This past week, PRI filed an amicus brief in the California Supreme Court on the closely watched case Cal Fire v. CalPERS and the State of California.
In 2012, the legislature passed, and Governor Brown signed into law, the Public Employees’ Pension Reform Act, or PEPRA, intended to help rein in the state’s spiraling pension costs. Among the reforms enacted by PEPRA was an end to the practice of “air time”, which allowed state employees to purchase up to five fake years of public service in order to substantially increase their pension benefits (I know, I know, it really is hard to believe). While the fee to buy these extra years was in theory supposed to be high enough to eventually cover the larger pension payouts, the actual math shows that it cost taxpayers millions of dollars when investment returns fall short of forecast.
If fighting to restore this brazen practice isn’t astonishing enough, there are even bigger stakes for the unions in Cal Fire. In another “hard to believe” fact, decades of court rulings have suggested that pension benefits for California workers can’t ever be reduced. Known as the “California Rule” – once higher benefit formulas are established, workers are thought to be permanently entitled to them. The legislature can’t do anything about it, even in the interest of good public policy, because the unions are arguing that it’s a “contract.”

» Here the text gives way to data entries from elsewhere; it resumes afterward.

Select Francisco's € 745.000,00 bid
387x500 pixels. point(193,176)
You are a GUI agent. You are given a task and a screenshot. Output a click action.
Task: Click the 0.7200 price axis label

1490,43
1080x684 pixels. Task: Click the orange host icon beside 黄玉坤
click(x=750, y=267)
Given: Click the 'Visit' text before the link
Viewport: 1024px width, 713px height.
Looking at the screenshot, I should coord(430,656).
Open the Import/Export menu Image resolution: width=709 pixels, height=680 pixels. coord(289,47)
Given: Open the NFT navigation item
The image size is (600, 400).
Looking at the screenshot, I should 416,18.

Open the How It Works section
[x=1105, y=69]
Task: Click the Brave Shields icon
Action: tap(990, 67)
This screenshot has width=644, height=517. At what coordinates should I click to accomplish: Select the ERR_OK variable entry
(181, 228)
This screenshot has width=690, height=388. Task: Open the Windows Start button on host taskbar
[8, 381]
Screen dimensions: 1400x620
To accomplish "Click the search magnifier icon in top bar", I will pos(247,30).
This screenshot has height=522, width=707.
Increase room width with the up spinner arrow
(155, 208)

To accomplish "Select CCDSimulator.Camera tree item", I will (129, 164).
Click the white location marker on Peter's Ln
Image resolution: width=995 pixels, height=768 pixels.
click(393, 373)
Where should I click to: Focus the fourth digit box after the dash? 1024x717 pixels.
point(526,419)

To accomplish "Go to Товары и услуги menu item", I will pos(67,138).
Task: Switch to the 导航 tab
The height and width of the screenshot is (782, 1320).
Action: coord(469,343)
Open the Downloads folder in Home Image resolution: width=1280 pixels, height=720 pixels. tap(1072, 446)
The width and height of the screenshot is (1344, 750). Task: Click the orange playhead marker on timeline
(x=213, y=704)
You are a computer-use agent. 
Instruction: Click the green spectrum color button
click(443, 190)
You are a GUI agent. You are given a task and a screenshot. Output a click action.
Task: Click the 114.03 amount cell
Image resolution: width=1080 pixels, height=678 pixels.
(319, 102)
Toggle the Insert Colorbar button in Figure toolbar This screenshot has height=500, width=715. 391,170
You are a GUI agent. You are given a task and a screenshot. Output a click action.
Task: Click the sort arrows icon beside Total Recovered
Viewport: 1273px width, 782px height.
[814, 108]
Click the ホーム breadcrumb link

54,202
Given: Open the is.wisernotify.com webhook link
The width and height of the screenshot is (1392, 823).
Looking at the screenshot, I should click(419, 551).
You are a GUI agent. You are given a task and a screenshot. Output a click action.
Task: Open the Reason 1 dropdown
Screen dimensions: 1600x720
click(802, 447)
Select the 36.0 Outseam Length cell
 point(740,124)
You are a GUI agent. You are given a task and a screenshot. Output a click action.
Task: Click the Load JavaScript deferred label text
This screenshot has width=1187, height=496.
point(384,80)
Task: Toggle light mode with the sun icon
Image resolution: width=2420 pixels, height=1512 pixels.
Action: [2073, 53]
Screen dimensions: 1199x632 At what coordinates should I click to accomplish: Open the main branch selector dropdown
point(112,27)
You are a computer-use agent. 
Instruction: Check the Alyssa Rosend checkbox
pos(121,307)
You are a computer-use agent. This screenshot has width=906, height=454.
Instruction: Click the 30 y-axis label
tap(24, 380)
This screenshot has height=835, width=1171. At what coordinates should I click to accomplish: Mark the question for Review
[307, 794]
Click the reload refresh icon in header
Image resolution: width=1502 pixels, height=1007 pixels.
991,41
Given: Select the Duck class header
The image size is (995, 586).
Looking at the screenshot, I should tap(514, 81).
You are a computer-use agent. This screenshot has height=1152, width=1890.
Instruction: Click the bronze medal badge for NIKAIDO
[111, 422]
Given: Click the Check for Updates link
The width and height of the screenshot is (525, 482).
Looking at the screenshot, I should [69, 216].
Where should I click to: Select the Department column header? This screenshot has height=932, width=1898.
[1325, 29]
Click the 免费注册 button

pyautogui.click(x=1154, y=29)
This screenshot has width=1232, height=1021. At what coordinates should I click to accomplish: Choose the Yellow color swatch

Now, how many of us have longed for a few old laws where we were better off? I, for one, am nostalgic for the old IRA rules when anyone can deduct an IRA no matter their income level. In 1986, Congress eliminated the universal deductibility of IRA, and after a few years of raises, I lost my deduction. But it would be laughable to think that I could take the federal government to court to stop it from cutting me out of my favorite retirement savings vehicle. Just as I don’t have a permanent claim on the government for tax relief, the unions don’t have a permanent claim on taxpayer dollars. It’s not only absurd, it’s unconstitutional. The U.S. Constitution gives only Congress the power of the purse, not the courts, not the executive branch, and certainly not public unions.